Elbette onların içinde de inançsızları, kötüleri, her türlü bozulmuşu vardır. Ancak bunlar sayıca azdırlar ve bunların çoğu da İstanbul gibi ortamlarda bozulmuşlardır.
İlginç olan, BDP'ye oy veren koyu Müslüman Kürtlerdir. Beş vakit namazını aksatmayan, inancında son derece samimi olan, yalan söylemeyen, harama girmeme konusunda son derece titiz olan bu Kürtlerin BDP sevdaları çok şaşırtıcıdır.
Sorarım bu insanlara, BDP'ye oy vererek seçtikleri milletvekillerinden kaç tanesi namaz kılmaktadır. Bırakın namaz kılmayı, kaç tanesinin alnı secdeye bir kere değmiştir. Kaç tanesi oruç tutmaktadır.
Ramazan ortasında sahillerde birasını yudumlayan Bengi Yıldız'ı BDP muhtemelen ve mecburen ihraç edecek, sanki diğer milletvekilleri çok farklıymış gibi. Sanki daha yakın zamanda BDP'li belediye yaptığı düğün salonuna Zerdüştlüğün kutsal kitabı olan Avesta adını vermedi. Sanki bir başka BDP belediyesi yaptığı parka Zerdüşt heykelleri yerleştirmedi. Sanki daha yakın zamanda BDP'liler ezanı Kürtçe okuyalım demediler. Sanki daha yakın zamanda alternatif cuma namazı kılan namaz acemisi BDP'liler komik duruma düşmediler. Bu örnekler bilinen örnekler. Daha bilinmeyen, duyulmayanları nicesi.
BDP'ye üye olan, oy veren pek çok samimi Kürt BDP'yi asıl yönetenlerin İslamiyet'e karşı duydukları rahatsızlığı bilmiyor olabilirler. Onların da artık uyanması gerekmektedir.
Tarih tekerrürden ibarettir. Osmanlı zamanının Jön Türklerinin bir benzeri artık Jön Kürtler vardır. Bunlar yaşamında ve inancında Müslüman değillerdir ama Müslüman Kürtleri kullanmak istemektedirler.

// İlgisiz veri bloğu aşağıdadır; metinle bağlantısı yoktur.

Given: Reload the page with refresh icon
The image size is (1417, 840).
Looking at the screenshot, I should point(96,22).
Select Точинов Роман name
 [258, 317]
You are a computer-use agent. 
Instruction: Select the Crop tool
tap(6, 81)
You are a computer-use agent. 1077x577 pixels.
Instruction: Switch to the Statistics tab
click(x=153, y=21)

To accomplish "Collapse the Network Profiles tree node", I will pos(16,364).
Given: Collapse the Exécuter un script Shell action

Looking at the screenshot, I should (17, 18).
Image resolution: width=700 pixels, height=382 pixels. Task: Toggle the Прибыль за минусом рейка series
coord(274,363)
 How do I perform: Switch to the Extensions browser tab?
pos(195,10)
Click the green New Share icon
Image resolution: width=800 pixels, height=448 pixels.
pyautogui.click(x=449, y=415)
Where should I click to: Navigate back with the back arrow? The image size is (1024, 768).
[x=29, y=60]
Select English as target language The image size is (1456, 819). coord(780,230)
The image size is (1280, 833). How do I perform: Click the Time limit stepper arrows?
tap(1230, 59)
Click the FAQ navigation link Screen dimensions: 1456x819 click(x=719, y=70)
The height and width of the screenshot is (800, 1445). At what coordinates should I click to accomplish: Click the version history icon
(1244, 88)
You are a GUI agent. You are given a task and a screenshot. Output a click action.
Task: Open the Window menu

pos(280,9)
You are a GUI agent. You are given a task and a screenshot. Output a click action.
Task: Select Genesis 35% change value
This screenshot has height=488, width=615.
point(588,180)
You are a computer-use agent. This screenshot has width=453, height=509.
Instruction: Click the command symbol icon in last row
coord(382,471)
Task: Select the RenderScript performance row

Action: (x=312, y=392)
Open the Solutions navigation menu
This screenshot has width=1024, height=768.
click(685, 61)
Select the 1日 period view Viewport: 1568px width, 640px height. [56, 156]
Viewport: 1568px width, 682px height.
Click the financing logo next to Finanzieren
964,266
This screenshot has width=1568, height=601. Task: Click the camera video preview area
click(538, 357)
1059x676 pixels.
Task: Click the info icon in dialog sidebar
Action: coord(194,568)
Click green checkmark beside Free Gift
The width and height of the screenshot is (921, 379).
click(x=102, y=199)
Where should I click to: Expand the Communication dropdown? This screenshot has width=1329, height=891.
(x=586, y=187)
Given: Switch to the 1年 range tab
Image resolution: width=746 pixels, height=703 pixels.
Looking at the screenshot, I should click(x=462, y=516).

Ancak artık zaman eski zaman değildir. Artık ne yapsalar açığa çıkmaktadır. Gizleyememektedirler ve iç yüzleri ortaya dökülmektedir. Ne kadar çırpınırlarsa çırpınsınlar Kürtler onlara meyletmeyeceklerdir. İnancında samimi Kürtler her zaman inancında samimi olanlarla beraber olacaklar, ırkçılık yapmayacaklar ve ırkçılık yapmayanlarla kardeş olacaklardır.
Hz. Nuh Allah'tan ehlinin tamamının kurtulacağının sözünü almıştı. Ancak oğlu boğulunca şok oldu ve Allah'a seslendi. 'Hani ehlimi kurtaracaktın' deyince o şamar gibi cevabı aldı: 'O senin ehlinden değildi.' Bir inanç sahibinin ehli ve kardeşi kendi ırkından olan kimse değildir. Onun ehli ve kardeşi kendisiyle aynı inanca, aynı hedefe sahip olan kimselerdir.
Allah hepimize uyanmayı, doğru yolda olmayı ve doğru yola girdikten sonra sapmamayı nasip etsin.